[Problem to solve]
Swap "discount code" for "coupon code" in the part of the material below that opens with the line containing "Screen dimensions: 500x483" and closes with the line containing "pos(210,123)", and write out only that part with nothing else changed.

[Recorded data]
━━━━━━━━━━
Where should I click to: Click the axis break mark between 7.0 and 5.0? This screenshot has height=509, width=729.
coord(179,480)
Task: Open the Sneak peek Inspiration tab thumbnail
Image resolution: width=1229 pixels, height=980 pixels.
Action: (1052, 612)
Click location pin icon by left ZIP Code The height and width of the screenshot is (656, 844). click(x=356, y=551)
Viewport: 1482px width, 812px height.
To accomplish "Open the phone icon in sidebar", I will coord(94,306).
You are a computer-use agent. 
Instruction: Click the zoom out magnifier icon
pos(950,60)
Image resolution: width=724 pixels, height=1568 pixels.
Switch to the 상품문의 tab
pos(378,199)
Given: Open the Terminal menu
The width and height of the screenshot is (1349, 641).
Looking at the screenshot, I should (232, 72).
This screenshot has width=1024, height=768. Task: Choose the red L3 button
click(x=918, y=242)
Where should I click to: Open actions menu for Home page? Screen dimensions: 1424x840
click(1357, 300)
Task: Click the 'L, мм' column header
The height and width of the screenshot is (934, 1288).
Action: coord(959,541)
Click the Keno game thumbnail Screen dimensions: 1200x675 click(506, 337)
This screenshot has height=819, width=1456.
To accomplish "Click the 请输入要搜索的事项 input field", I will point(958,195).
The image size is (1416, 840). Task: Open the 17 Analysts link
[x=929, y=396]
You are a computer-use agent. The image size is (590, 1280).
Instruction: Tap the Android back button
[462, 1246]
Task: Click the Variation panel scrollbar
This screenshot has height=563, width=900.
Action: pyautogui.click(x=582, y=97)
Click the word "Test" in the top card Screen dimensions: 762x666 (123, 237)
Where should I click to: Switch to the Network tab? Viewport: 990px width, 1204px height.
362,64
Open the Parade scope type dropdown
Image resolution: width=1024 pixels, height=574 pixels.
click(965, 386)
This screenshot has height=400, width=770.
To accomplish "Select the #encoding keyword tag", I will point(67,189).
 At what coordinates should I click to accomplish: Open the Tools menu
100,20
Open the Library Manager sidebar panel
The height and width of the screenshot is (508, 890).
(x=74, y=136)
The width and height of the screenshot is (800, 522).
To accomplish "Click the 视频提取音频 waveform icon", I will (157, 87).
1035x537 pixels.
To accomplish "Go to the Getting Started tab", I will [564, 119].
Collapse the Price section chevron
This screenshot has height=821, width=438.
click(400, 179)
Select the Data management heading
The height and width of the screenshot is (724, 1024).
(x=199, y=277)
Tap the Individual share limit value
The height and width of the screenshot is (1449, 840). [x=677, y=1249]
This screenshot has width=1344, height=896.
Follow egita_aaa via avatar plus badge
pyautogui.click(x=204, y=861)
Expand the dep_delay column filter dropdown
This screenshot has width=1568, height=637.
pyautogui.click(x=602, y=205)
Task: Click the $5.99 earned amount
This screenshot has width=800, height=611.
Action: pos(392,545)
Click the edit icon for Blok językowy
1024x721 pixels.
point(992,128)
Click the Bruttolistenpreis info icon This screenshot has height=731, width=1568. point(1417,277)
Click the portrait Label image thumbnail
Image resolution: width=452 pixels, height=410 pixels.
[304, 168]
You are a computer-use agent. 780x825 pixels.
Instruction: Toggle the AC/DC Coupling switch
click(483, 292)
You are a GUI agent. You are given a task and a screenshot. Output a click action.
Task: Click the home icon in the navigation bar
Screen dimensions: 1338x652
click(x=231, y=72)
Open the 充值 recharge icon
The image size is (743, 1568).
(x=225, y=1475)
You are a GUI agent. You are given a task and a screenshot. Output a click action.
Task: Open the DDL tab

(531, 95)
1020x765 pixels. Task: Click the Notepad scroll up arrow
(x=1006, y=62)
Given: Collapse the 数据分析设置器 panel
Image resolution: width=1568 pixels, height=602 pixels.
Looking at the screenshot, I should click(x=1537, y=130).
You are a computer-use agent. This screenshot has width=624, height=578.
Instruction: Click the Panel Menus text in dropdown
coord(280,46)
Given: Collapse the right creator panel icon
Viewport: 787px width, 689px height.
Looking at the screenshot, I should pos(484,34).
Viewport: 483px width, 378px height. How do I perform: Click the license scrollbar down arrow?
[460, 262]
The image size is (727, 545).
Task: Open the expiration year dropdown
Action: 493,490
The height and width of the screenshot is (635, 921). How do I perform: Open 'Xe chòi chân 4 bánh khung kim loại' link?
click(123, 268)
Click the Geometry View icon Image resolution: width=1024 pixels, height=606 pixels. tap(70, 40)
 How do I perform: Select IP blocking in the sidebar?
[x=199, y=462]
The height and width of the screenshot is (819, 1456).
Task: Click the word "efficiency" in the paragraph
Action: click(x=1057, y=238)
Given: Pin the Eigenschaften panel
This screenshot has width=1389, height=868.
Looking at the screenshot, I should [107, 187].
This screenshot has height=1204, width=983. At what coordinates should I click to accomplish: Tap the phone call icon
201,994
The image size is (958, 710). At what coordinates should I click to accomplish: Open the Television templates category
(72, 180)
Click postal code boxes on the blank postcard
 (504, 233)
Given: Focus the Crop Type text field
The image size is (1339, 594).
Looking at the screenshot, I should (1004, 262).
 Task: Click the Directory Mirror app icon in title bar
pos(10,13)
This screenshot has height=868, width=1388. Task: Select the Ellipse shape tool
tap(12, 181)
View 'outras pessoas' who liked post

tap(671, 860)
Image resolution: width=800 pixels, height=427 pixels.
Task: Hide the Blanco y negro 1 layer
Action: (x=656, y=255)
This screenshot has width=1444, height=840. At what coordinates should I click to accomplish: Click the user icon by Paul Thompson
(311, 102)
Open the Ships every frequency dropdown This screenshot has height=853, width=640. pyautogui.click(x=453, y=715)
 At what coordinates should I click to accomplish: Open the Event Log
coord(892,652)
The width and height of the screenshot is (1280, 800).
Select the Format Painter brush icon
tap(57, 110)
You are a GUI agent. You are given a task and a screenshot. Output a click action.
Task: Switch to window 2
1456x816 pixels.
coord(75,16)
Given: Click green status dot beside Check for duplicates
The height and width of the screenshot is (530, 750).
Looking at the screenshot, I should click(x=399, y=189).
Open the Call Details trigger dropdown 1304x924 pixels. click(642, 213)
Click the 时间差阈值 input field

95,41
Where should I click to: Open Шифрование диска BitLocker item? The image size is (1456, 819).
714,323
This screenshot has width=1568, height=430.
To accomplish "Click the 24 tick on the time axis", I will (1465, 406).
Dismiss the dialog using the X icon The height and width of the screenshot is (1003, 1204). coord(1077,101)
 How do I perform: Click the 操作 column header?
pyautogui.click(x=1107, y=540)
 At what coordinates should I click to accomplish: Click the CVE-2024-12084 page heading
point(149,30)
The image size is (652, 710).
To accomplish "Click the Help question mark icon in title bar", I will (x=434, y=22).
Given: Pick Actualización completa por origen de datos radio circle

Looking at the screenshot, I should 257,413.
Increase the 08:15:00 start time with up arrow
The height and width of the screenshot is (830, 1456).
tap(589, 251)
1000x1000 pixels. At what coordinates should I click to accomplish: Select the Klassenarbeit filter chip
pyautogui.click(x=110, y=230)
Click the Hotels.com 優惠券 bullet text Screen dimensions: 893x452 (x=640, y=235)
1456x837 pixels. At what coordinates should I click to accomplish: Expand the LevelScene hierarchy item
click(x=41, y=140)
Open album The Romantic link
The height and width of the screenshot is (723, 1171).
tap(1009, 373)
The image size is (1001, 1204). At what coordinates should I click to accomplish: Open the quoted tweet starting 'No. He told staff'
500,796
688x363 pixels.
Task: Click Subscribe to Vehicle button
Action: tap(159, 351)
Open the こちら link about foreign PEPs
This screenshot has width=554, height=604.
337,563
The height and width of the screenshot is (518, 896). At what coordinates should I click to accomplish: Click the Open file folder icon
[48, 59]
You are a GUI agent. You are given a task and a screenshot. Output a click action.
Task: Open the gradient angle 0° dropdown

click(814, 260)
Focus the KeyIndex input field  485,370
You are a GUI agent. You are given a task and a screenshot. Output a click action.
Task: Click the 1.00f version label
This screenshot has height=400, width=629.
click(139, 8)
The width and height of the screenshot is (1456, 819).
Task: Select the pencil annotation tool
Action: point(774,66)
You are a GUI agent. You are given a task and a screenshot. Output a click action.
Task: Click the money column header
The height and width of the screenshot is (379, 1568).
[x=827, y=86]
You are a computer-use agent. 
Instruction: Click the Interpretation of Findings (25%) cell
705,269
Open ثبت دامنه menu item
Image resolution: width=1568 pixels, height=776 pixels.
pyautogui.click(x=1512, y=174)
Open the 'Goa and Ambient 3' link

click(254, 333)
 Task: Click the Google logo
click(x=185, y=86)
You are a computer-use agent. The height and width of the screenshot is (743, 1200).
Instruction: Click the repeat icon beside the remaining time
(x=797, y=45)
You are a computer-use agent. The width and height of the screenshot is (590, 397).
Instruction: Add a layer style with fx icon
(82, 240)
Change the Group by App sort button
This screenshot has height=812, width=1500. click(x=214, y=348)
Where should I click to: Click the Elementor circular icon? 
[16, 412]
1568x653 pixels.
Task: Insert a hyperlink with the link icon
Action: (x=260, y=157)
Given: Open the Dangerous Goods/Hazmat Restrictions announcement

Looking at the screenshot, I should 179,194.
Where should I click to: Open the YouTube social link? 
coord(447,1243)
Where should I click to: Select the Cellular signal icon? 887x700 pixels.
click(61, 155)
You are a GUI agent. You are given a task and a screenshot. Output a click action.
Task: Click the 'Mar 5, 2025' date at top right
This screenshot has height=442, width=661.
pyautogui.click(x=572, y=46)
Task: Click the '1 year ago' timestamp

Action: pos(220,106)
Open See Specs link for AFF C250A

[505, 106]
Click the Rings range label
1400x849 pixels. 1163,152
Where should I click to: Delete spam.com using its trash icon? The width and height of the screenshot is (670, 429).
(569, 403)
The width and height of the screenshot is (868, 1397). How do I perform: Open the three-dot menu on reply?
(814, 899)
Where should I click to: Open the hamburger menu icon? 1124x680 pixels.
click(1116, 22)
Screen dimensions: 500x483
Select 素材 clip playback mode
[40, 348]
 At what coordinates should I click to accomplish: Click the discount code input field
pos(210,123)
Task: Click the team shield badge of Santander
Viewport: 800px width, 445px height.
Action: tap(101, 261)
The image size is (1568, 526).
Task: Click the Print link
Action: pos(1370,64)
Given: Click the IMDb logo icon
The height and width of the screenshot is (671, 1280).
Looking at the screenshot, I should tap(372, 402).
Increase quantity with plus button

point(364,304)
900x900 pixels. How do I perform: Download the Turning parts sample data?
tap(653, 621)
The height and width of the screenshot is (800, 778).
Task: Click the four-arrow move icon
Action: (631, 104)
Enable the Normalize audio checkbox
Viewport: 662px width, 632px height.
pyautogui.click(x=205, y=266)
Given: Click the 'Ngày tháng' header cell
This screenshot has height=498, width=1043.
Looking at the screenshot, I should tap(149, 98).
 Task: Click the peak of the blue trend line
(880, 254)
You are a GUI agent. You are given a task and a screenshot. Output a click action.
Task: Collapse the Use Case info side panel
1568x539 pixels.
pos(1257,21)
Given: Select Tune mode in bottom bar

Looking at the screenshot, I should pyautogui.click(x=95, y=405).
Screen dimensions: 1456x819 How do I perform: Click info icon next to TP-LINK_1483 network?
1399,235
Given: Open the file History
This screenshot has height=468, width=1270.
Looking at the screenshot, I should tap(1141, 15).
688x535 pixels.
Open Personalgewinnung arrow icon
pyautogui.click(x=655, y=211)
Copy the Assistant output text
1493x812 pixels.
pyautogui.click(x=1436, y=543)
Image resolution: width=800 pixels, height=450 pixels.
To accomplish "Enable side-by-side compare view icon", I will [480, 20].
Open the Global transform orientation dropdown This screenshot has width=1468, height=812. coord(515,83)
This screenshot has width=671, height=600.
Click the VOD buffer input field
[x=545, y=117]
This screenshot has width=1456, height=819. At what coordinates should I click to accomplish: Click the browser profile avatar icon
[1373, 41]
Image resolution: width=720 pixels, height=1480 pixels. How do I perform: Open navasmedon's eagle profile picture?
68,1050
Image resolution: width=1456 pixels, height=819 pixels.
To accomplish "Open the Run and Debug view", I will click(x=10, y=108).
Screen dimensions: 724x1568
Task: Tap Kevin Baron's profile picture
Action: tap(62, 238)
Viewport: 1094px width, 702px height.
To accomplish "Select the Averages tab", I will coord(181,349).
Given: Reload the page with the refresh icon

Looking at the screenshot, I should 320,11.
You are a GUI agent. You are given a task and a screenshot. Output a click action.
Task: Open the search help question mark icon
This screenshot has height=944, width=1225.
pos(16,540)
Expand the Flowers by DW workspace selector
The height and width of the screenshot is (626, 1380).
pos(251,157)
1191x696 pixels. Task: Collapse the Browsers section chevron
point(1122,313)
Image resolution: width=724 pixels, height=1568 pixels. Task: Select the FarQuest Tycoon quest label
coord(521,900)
━━━━━━━━━━
[Output for this exercise]
Screen dimensions: 500x483
Select 素材 clip playback mode
[40, 348]
 At what coordinates should I click to accomplish: Click the coupon code input field
pos(210,123)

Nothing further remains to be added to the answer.